One implication of the destruction of the one gene–one disease model is that we need to develop ways to describe and code affected individuals, both in the clinic and in research studies, that take into account this heterogeneity3. A second implication is that we need to redouble our efforts to understand the relationships of phenotypes to genotypes, to gain biological insight into gene function and to optimally manage and counsel affected individuals.

The road to discovery

The second aspect of the FLNB story that deserves more attention is the method by which it was uncovered. Among the details that will not be readily apparent to the casual reader is the authors' deft use of a skilled group of clinical scientists and a unique resource, the International Skeletal Dysplasia Registry (ISDR). At last count, the registry includes over 12,000 cases of individuals with disorders that fall into 50 diagnostic groups (D. Rimoin, personal communication). One reason that this registry is successful is that it combines clinical service with research archives. The motivation for a clinician to submit cases to the registry is that he or she can receive an expert opinion on the diagnosis (which is useful for medical care and estimating recurrence risks) and, as in the FLNB story, contribute to research. Whereas a lone investigator working on one or a few phenotypes would be much less likely to uncover the etiology of these disorders, the intersection of sharp clinical skills, an extensive archive of cases and the power of positional cloning resulted in discovery.

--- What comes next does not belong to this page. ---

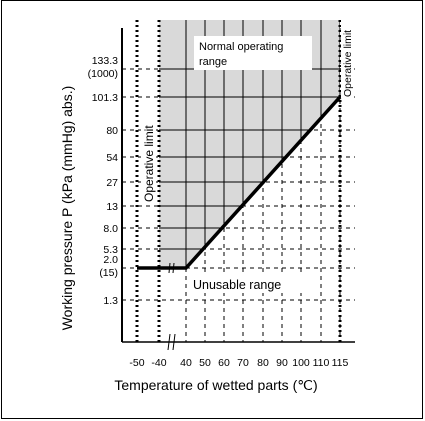 This screenshot has height=421, width=425. What do you see at coordinates (340, 363) in the screenshot?
I see `x-tick-label: 115` at bounding box center [340, 363].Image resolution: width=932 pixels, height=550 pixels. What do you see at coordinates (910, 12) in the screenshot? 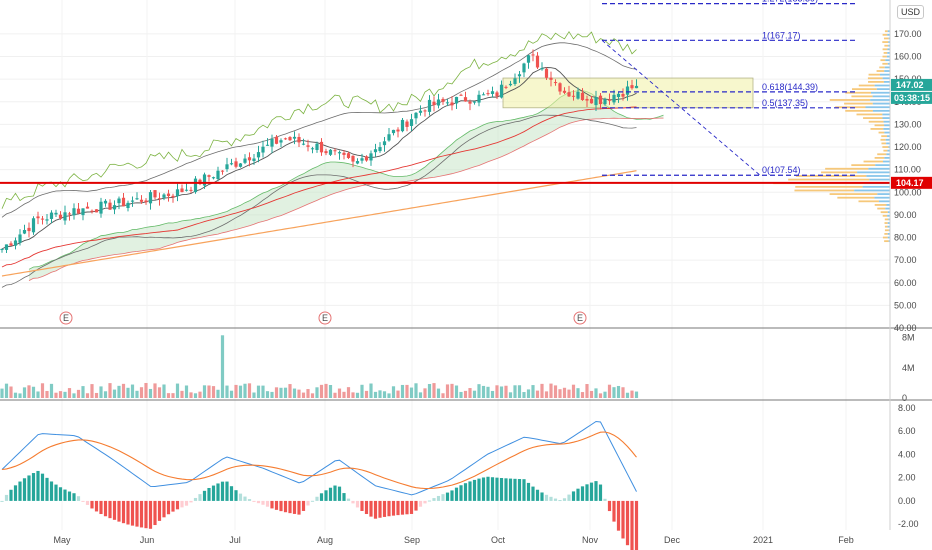
I see `currency-selector: USD` at bounding box center [910, 12].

This is the future of human genetic research. As the low-hanging fruit has been picked, only the rarest and genetically more complex disorders remain, and these cannot be efficiently studied by single investigators working with small, narrowly defined groups of affected individuals. More resources like ISDR need to be assembled, and those resources need to be widely available. Scientists of many disciplines need to be encouraged to draw on the expertise, archives and tissues of the registries to accelerate scientific discovery. In addition, those who invest the enormous resources necessary to build such registries must be supported financially and academically, including academic credit and promotions. The creation and appropriate use of such registries is difficult, which is why there are so few of them. Yet if we wish for these advances to continue, registries like ISDR must be developed and expanded.

The filamin story is just beginning to be unraveled, but it has already provided several useful lessons about the relationships of genes to diseases and the resources necessary to uncover those relationships. No doubt there will be more surprising discoveries about the biology of this system and the relationships of these gene products to human skeletal development.